Faits et événements Les élections législatives en Russie étroitement suivies à Prague
Pas de surprise, constatent pratiquement à l’unisson les représentants politiques tchèques, en réaction à la victoire écrasante du parti de Poutine, Russie unie, aux législatives en Russie. Ils mettent également en cause – prudemment - certains aspects de leur déroulement, ce que font plus ouvertement les commentaires dans la presse tchèque qui réservent de longues pages à l’événement.
Vladimir Poutine, photo: CTK
« Des critères d’une approche libre et équitable n’ont pas été
remplis, pendant les élections législatives dans la Fédération de
Russie », constate une déclaration publiée par le Ministère des
Affaires étrangères. Celle-ci dénonce le fait que l’OSCE n’a pas pu
jouer son rôle d’observateur et que la campagne électorale n’a pas
mis en valeur les pratiques démocratiques… Une enquête effectuée à
cette occasion par le quotidien Lidove noviny, donne la parole à plusieurs
politiciens tchèques. Le Premier ministre Mirek Topolanek admet qu’il y
a lieu de spéculer au sujet de la régularité des législatives en
Russie, tout en appelant à attendre jusqu’à ce que soient publiés les
résultats officiels et les avis d’observateurs. Alexandr Vondra,
vice-Premier ministre pour les Affaires européennes est plus clair : « Le
déroulement de la campagne électorale, les résultats et la répartition
des forces qui s’ensuit de ces élections montrent que la Russie est loin
d’être un pays libre et démocratique ». Le chef de la diplomatie Karel
Schwarzenberg insiste sur l’absence d’une quelconque surprise. Pour
Jiri Paroubek, chef du Parti social-démocrate, dans l’opposition, « il
faut que la représentation politique tchèque comprenne que la Russie est
forte et qu’elle a un gouvernement fort ». En ce qui concerne le
Château de Prague, il garde pour l’instant le silence, attendant selon
le porte-parole présidentiel « les résultats officiels ».

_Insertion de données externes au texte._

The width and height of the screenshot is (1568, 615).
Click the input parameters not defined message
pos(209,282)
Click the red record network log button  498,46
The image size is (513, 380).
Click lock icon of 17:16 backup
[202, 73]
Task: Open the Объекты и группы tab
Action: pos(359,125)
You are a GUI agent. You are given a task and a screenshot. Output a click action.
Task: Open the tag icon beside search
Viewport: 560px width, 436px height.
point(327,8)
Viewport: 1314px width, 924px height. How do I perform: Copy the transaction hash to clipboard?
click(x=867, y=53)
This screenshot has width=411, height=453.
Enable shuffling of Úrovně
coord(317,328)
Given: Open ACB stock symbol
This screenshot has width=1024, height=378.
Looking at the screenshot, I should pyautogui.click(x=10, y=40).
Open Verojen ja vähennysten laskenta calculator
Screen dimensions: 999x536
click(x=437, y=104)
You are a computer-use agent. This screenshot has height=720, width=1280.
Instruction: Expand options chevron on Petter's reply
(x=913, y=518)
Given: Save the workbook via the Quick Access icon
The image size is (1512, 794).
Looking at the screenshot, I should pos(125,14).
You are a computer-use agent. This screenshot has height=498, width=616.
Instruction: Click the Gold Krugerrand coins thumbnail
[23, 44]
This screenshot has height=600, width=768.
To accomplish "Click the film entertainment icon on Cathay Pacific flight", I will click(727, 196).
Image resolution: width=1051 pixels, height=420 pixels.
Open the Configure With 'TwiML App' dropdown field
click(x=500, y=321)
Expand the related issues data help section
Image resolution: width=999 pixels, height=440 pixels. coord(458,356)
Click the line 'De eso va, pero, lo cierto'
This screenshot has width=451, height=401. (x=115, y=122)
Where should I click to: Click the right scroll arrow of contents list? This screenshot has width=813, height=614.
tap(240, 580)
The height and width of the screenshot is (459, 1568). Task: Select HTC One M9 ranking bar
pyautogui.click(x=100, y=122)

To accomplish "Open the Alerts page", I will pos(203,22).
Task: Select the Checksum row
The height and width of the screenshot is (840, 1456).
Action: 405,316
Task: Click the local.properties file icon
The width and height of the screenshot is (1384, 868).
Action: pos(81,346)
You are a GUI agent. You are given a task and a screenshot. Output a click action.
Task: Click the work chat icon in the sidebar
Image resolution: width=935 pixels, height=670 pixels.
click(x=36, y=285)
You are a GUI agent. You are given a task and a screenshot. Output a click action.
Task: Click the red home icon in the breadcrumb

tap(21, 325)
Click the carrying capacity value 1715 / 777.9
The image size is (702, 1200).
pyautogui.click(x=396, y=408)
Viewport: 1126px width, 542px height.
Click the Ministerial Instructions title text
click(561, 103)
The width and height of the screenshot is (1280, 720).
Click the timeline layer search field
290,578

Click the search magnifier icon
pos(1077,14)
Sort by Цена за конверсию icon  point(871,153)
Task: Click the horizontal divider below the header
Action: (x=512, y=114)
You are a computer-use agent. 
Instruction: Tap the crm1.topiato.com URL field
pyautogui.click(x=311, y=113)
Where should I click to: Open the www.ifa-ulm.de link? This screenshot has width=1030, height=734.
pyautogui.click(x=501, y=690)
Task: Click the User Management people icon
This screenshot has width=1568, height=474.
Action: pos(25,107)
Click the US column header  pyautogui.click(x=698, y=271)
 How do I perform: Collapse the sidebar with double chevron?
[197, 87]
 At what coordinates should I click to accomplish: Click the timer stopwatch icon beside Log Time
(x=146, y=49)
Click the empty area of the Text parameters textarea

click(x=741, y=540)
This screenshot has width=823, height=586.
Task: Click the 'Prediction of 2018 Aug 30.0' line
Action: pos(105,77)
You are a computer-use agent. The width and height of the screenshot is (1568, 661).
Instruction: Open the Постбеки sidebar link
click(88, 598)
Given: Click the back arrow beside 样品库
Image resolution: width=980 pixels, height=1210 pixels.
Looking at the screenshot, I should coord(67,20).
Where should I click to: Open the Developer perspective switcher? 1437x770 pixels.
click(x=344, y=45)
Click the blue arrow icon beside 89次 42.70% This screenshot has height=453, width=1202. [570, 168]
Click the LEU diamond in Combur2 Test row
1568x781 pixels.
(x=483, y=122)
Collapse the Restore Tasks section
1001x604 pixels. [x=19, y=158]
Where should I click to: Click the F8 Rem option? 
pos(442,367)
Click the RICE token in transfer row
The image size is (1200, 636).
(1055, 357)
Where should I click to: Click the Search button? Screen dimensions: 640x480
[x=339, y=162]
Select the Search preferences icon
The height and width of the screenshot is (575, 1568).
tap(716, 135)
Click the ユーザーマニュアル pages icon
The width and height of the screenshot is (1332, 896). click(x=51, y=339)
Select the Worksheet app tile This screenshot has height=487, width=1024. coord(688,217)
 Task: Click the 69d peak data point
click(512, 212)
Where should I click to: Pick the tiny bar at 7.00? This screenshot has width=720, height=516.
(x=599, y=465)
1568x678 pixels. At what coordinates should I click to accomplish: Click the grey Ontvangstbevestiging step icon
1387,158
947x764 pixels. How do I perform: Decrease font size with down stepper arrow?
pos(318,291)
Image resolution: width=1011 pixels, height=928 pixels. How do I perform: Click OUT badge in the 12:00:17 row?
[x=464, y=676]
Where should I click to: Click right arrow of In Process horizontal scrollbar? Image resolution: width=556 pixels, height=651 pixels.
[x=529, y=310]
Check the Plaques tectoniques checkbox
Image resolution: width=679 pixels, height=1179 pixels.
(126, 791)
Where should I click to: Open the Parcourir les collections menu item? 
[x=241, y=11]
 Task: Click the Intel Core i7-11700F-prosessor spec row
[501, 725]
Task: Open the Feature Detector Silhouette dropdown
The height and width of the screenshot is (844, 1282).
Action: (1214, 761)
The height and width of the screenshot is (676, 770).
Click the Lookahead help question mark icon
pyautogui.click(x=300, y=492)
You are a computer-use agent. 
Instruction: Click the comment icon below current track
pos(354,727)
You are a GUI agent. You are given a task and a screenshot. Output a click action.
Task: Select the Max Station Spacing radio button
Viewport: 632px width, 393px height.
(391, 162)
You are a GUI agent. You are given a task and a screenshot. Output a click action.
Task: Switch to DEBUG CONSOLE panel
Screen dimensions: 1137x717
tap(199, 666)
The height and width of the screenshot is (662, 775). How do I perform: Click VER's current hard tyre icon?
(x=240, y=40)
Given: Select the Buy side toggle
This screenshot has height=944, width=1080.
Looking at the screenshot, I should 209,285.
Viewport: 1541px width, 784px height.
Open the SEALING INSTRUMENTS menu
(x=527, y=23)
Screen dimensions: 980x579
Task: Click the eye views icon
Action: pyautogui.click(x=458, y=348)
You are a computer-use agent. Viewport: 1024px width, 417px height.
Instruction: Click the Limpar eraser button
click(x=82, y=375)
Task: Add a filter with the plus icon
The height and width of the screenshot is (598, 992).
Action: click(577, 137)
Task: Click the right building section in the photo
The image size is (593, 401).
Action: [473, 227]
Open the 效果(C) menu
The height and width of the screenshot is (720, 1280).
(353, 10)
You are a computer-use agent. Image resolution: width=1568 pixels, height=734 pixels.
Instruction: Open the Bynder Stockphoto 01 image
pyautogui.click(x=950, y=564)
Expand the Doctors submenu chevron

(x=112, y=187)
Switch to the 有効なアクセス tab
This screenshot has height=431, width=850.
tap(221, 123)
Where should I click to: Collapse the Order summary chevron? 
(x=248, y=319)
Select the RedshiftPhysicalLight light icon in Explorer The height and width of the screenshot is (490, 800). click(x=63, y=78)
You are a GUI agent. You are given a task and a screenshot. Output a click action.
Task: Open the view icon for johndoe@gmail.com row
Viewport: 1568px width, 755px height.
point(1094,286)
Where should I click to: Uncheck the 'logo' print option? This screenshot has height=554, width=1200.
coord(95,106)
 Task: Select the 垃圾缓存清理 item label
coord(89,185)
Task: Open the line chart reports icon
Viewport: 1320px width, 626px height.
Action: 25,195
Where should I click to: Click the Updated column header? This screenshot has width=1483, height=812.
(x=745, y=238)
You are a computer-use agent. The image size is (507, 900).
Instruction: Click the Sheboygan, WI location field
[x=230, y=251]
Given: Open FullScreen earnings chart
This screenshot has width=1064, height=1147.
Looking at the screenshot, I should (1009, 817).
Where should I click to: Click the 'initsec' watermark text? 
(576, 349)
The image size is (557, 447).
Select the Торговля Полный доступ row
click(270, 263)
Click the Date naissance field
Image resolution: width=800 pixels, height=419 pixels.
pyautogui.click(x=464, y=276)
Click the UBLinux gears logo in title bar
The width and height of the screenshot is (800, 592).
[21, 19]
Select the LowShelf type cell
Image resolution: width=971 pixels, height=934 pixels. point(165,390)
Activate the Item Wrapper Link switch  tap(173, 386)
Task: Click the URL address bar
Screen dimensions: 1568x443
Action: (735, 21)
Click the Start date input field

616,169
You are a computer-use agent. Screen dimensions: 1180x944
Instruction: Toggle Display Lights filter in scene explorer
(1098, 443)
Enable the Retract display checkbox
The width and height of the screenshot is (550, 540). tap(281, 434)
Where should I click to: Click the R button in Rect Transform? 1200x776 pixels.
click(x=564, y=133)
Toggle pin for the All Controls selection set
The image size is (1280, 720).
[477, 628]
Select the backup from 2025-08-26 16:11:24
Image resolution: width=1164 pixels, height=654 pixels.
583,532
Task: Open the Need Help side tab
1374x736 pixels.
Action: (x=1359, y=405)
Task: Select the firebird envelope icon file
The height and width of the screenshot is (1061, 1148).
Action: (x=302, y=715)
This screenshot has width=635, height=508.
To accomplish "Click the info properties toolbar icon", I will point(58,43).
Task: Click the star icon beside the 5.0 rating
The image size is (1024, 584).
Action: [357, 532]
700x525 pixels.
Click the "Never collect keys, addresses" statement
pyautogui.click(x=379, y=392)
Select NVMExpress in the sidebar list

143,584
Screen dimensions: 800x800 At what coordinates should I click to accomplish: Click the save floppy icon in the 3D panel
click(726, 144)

Vladimir Poutine, photo: CTK
Vladimir Poutine a désormais une position plus forte que jamais, constate
l’ensemble des journaux tchèques. Selon le quotidien Pravo, « les
élections à la Douma peuvent être considérées comme une répétition
générale avant l’élection du chef de l’Etat, en mars prochain ».
Lidove noviny signale que le pouvoir dont dispose à présent Poutine ne
peut être comparable qu’à celui que possédait, au début du XXe
siècle, le tsar Nicolas II. Et de s’interroger si, pourtant, il ne
connaîtra pas le même dénouement tragique. Le quotidien Mlada fronta
dnes écrit que « la Russie, comme l’enseigne l’histoire, est un Etat
instable et vulnérable, en dépit de l’image qu’il donne… et que,
finalement, elle n’est pas encore un pays démocratique ».